* BEGIN Provided records *
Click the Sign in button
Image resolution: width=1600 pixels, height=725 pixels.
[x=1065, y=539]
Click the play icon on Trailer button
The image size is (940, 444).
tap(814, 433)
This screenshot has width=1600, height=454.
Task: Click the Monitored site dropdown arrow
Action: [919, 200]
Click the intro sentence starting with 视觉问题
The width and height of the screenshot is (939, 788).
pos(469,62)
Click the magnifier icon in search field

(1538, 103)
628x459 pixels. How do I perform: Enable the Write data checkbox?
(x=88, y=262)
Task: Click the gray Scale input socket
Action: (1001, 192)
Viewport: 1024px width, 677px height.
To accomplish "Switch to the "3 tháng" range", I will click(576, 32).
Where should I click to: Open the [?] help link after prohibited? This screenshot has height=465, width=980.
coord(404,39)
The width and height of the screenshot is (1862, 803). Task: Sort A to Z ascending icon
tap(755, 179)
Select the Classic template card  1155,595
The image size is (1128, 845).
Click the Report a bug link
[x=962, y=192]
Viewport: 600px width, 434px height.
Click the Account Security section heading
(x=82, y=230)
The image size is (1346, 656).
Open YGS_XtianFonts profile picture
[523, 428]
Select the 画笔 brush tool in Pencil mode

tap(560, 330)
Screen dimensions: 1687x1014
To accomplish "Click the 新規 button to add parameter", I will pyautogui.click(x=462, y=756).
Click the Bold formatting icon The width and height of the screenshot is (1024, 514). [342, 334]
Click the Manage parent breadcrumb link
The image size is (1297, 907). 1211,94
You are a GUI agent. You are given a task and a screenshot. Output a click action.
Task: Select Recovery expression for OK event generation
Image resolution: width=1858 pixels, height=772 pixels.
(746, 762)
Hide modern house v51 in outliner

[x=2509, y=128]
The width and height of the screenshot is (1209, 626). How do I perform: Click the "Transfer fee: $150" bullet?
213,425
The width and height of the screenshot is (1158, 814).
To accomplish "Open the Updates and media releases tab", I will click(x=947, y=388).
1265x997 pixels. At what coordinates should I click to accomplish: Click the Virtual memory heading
* END Provided records *
**To be done**
Arrange every line of the records as a JSON list of strings, one string per line, with blank lines omitted.

**Finished answer**
[
  "Click the Sign in button",
  "Image resolution: width=1600 pixels, height=725 pixels.",
  "[x=1065, y=539]",
  "Click the play icon on Trailer button",
  "The image size is (940, 444).",
  "tap(814, 433)",
  "This screenshot has width=1600, height=454.",
  "Task: Click the Monitored site dropdown arrow",
  "Action: [919, 200]",
  "Click the intro sentence starting with 视觉问题",
  "The width and height of the screenshot is (939, 788).",
  "pos(469,62)",
  "Click the magnifier icon in search field",
  "(1538, 103)",
  "628x459 pixels. How do I perform: Enable the Write data checkbox?",
  "(x=88, y=262)",
  "Task: Click the gray Scale input socket",
  "Action: (1001, 192)",
  "Viewport: 1024px width, 677px height.",
  "To accomplish \"Switch to the \"3 tháng\" range\", I will click(576, 32).",
  "Where should I click to: Open the [?] help link after prohibited? This screenshot has height=465, width=980.",
  "coord(404,39)",
  "The width and height of the screenshot is (1862, 803). Task: Sort A to Z ascending icon",
  "tap(755, 179)",
  "Select the Classic template card  1155,595",
  "The image size is (1128, 845).",
  "Click the Report a bug link",
  "[x=962, y=192]",
  "Viewport: 600px width, 434px height.",
  "Click the Account Security section heading",
  "(x=82, y=230)",
  "The image size is (1346, 656).",
  "Open YGS_XtianFonts profile picture",
  "[523, 428]",
  "Select the 画笔 brush tool in Pencil mode",
  "tap(560, 330)",
  "Screen dimensions: 1687x1014",
  "To accomplish \"Click the 新規 button to add parameter\", I will pyautogui.click(x=462, y=756).",
  "Click the Bold formatting icon The width and height of the screenshot is (1024, 514). [342, 334]",
  "Click the Manage parent breadcrumb link",
  "The image size is (1297, 907). 1211,94",
  "You are a GUI agent. You are given a task and a screenshot. Output a click action.",
  "Task: Select Recovery expression for OK event generation",
  "Image resolution: width=1858 pixels, height=772 pixels.",
  "(746, 762)",
  "Hide modern house v51 in outliner",
  "[x=2509, y=128]",
  "The width and height of the screenshot is (1209, 626). How do I perform: Click the \"Transfer fee: $150\" bullet?",
  "213,425",
  "The width and height of the screenshot is (1158, 814).",
  "To accomplish \"Open the Updates and media releases tab\", I will click(x=947, y=388).",
  "1265x997 pixels. At what coordinates should I click to accomplish: Click the Virtual memory heading"
]